- Amazon on Thursday reported third-quarter earnings that were more than $2 a share better than analysts had forecast.
- But the company’s revenue for the period was lower than expected, and it offered a disappointing revenue forecast for the fourth quarter.
- Investors sold off the stock on the news.
Amazon’s third-quarter profit blew away analysts’ heady expectations, but it still managed to disappoint Wall Street.
Analysts were predicting that on a per-share basis, Amazon’s profit would be six times larger in the period than it had been in the same quarter a year earlier.
In actuality, the company’s earnings per share in the third-quarter, which it reported Thursday, were more than 10 days larger than the prior year quarter.
Surging profits from its North American retail and Amazon Web Services cloud computing businesses helped boost its bottom line.
But the company tempered that standout result with a revenue shortfall in the third quarter and a revenue outlook for the holiday period that was a bit lighter than analysts had forecast.
Investors focused on the negative. In after-hours trading, the company’s shares were off $US131.22, or 7.4%, to $US1,650.95. The selloff completely wiped out the stock’s strong gains earlier in the day in the regular session.
Here’s what the company reported:
Amazon got a boost from AWS, Prime, and advertising
Yet again, Amazon’s cloud business gave it a big boost. AWS’s revenue jumped 46% from the year-ago period to $US6.7 billion.
The division’s operating profit, meanwhile, grew 77% over the same time period to $US2.1 billion, accounting for more than a third of Amazon’s total net profit for the period.
But the company also saw a windfall from its retail operations, particularly those in North America. That division saw sales jump 35% to $US34.3 billion. Earnings from the segment surged to $2 billion from just $112 million in the third quarter last year.
Those results were inflated by the company’s acquisition of Whole Foods. That purchase happened in the middle of the third quarter last year, which meant that Amazon included only about a month’s worth of Whole Foods’ revenue in its third-quarter results last year, versus a whole quarter’s worth this time around.
Amazon also benefitted from strong sales of its Prime subscription program.
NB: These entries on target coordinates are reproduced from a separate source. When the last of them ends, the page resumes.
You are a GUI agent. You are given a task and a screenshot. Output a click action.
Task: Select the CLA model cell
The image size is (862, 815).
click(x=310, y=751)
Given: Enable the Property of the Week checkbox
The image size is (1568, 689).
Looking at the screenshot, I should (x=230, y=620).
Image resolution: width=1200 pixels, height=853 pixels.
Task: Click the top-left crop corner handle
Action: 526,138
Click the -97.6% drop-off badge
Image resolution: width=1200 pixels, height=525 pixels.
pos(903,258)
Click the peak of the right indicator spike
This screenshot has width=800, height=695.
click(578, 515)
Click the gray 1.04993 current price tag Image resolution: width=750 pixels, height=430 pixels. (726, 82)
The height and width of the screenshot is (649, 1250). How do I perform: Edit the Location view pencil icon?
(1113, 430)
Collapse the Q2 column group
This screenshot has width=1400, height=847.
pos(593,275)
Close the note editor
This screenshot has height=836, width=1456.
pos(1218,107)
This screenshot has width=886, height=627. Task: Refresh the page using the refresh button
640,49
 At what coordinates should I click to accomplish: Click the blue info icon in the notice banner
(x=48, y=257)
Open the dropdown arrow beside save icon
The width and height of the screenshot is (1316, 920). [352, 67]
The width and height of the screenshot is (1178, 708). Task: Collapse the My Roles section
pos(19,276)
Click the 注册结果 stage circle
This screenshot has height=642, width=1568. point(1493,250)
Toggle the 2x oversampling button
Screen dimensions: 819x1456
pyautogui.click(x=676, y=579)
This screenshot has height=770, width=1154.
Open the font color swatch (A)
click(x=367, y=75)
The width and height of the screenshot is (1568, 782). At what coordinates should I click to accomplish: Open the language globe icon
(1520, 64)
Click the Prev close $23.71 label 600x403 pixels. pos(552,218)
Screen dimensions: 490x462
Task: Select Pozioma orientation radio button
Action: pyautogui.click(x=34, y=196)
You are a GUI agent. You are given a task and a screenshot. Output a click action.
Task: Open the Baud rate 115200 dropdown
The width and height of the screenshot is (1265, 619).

Its overall subscription revenue, which comes not just from Prime, but also from Audible.com, Amazon Music, and other services, grew 52% from the third quarter last year to $US3.7 billion.
And the company continued to see success in advertising. Its “other” revenue, which largely comprises advertising sales, jumped 122% to $2.5 billion.
Amazon’s stock closed regular trading up $US117.97 a share, or 7.1%, to $US1,782.17.